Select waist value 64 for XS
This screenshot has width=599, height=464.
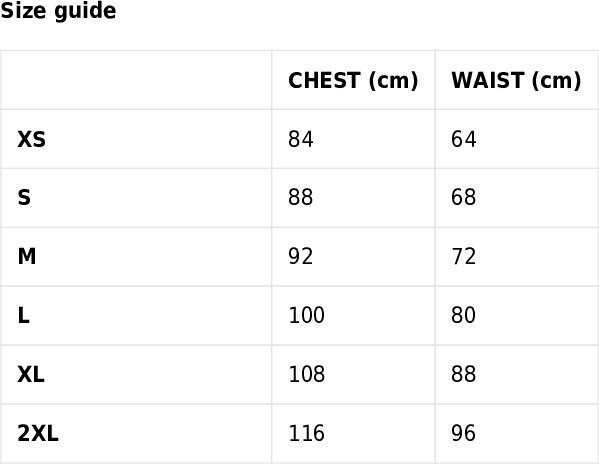463,139
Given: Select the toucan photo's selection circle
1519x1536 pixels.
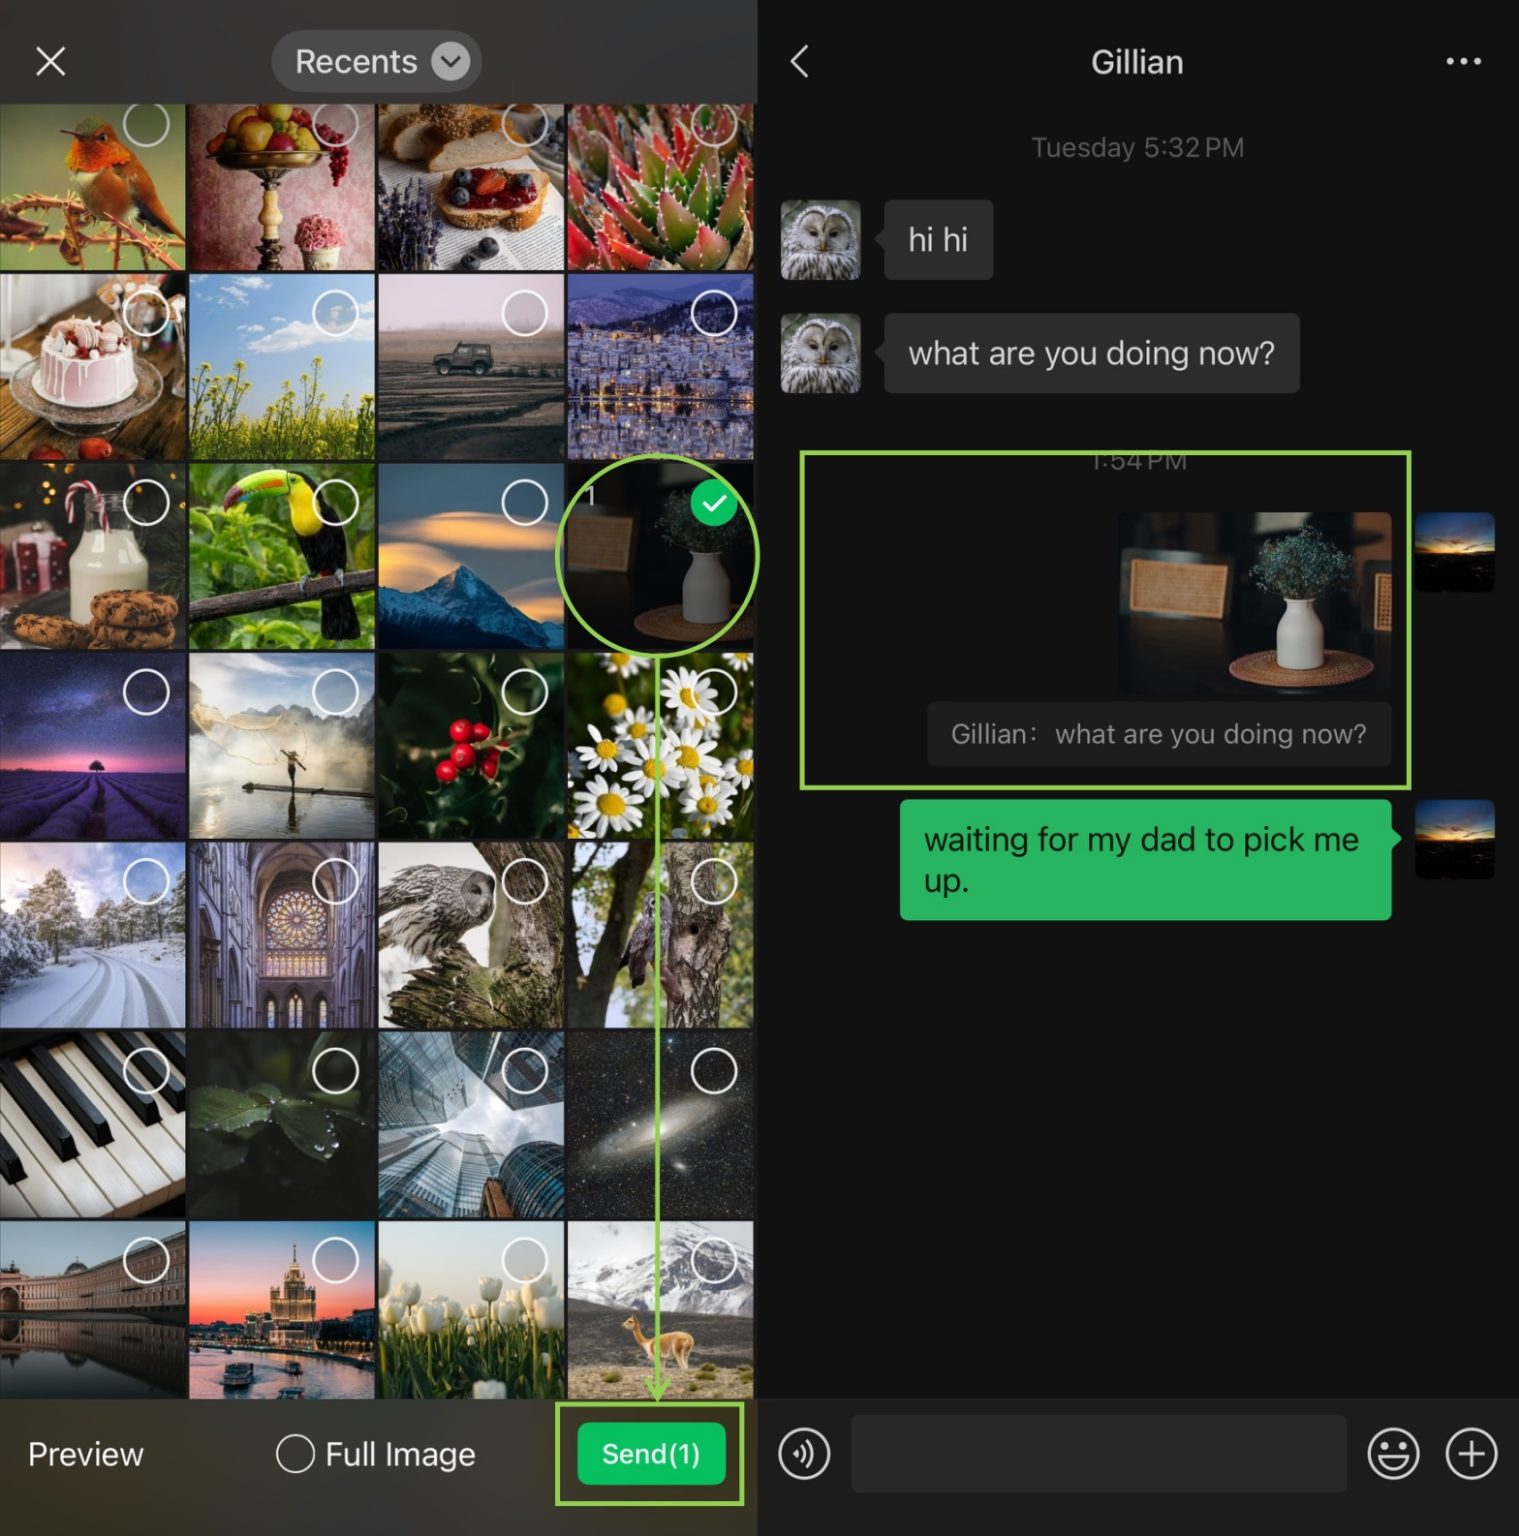Looking at the screenshot, I should tap(336, 504).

==================================================

_Assigned task_. Copy nothing but the lines above from the one with "This screenshot has width=599, height=464." through the end of the material, word for word, and drop the pictures.

_The answer_.
This screenshot has width=599, height=464.
463,139
Given: Select the toucan photo's selection circle
1519x1536 pixels.
Looking at the screenshot, I should tap(336, 504).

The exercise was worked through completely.